**Problem description:** In the passage on real asset trends below, replace "capex" with "capital expenditure" and give back the section starting with "Ardian, meanwhile, is" and going on through "real assets research.".
======== Reading passage ========
As with digitisation, decarbonisation is not just a driver of new investment propositions; it is also a vital tool for asset management. “There is a lot we can do to decarbonise legacy assets,” says Corm. Vauban, for example, has committed to making its carparks carbon neutral by 2025.

Ardian, meanwhile, is transforming former fossil fuel actors into energy transition leaders. As examples, Burghardt cites district heating and industrial energy solutions company Nevel, which has operations in Estonia, Finland and Sweden; and Géosel, the largest storage site for liquid hydrocarbons in France. Géosel’s transition towards cleaner energies involves a capex plan of €500 million.


The third mega-trend shaping the asset class involves our rapidly ageing population. China and Germany saw their working-age populations start to shrink in 2020. “We are at a demographic turning point and that raises big questions for us as real assets owners,” says Sabina Reeves, CBRE Investment Management’s global chief economist and head of real assets research.

This will have consequences for a whole range of sectors, but for healthcare in particular. “Ageing demographics, the changing nature of disease, public funding pressures, technological change and decentralisation are expected to drive strong demand for healthcare services and shape the nature of healthcare systems over the coming decades,” says Israel.

“There have been fundamental changes in life expectancy,” adds Peiner. “There is also less predictability around how people choose to live their lives at its various stages. That means infrastructure has to be more flexible, which can be challenging.”
======== Given records ========
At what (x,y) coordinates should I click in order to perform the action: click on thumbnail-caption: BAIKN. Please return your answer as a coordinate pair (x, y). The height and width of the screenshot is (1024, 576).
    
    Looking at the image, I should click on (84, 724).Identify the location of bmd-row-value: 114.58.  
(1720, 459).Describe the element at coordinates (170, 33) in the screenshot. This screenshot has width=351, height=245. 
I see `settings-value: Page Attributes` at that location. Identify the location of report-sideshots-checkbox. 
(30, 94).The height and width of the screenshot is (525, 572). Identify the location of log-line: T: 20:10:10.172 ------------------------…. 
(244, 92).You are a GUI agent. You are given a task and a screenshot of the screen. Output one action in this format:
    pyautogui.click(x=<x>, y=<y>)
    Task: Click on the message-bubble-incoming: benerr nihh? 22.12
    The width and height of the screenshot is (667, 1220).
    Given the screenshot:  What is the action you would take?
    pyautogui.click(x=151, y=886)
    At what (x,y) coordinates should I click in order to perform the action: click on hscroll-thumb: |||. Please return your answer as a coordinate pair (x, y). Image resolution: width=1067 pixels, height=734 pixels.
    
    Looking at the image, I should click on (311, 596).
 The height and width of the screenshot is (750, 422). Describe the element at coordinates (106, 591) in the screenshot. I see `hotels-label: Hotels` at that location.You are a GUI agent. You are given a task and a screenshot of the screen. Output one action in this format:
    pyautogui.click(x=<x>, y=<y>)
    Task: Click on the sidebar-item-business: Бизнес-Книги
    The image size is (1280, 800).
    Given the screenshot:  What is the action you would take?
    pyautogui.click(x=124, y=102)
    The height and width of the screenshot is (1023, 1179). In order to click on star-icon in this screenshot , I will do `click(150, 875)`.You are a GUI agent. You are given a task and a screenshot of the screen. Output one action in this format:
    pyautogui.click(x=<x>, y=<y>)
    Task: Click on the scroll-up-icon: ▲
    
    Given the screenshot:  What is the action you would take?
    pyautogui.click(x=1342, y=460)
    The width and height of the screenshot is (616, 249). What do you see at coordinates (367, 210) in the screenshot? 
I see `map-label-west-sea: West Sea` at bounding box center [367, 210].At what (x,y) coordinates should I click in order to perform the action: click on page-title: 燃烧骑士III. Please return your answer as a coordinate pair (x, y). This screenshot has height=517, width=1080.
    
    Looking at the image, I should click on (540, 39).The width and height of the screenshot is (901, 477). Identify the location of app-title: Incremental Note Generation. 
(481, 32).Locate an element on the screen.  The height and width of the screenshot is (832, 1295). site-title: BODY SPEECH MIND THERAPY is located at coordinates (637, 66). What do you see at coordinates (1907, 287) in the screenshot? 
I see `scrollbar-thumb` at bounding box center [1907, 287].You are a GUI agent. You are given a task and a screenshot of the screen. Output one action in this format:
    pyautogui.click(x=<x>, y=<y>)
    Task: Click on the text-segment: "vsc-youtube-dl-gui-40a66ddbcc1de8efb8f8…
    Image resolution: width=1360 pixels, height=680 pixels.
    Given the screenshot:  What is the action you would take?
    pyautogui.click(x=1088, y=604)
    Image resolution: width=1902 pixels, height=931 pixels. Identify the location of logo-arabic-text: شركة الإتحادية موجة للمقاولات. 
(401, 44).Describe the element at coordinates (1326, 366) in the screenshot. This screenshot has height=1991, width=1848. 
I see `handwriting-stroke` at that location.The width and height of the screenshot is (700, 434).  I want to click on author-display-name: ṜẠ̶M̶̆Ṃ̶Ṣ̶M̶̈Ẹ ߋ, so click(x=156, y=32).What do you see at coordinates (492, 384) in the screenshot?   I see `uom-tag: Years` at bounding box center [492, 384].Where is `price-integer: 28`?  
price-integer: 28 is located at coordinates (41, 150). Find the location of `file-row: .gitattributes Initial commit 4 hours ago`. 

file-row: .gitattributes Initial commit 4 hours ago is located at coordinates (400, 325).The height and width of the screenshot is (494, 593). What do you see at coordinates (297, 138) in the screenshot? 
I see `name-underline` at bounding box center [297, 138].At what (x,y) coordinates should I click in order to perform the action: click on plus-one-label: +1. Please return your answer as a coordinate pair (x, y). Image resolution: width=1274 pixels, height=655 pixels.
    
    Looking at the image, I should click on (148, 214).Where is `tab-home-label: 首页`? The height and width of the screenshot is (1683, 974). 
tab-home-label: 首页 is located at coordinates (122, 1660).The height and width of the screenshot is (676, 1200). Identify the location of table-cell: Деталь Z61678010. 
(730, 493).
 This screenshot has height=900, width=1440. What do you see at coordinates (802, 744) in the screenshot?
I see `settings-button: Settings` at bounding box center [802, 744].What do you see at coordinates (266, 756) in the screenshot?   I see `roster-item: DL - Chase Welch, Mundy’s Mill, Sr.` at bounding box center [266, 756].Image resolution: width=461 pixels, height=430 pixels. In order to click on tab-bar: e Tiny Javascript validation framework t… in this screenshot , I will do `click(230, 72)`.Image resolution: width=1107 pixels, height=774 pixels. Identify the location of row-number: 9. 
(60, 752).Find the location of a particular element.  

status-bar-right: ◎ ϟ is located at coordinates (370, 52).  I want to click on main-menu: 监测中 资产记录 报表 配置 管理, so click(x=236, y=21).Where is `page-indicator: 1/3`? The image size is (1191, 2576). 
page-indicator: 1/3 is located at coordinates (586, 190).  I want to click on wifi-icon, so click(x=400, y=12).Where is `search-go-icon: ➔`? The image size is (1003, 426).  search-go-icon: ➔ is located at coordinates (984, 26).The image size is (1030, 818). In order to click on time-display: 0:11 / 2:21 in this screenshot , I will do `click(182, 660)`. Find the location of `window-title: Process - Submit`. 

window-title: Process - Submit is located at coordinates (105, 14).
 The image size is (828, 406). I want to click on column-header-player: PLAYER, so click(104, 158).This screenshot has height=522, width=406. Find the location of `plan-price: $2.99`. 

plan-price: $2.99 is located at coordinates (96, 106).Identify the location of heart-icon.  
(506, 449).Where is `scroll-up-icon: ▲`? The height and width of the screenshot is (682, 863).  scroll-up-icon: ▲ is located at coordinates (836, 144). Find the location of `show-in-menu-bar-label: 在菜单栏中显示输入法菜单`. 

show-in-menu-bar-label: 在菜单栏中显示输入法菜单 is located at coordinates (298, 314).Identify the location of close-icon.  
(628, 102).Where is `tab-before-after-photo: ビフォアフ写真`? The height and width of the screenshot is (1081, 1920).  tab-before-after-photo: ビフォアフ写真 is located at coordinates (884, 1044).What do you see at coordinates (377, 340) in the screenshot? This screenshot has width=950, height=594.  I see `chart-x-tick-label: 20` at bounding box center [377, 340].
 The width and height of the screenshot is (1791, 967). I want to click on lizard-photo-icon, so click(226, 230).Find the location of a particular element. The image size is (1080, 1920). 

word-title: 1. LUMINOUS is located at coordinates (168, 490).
========
**Task solution:**
Ardian, meanwhile, is transforming former fossil fuel actors into energy transition leaders. As examples, Burghardt cites district heating and industrial energy solutions company Nevel, which has operations in Estonia, Finland and Sweden; and Géosel, the largest storage site for liquid hydrocarbons in France. Géosel’s transition towards cleaner energies involves a capital expenditure plan of €500 million.


The third mega-trend shaping the asset class involves our rapidly ageing population. China and Germany saw their working-age populations start to shrink in 2020. “We are at a demographic turning point and that raises big questions for us as real assets owners,” says Sabina Reeves, CBRE Investment Management’s global chief economist and head of real assets research.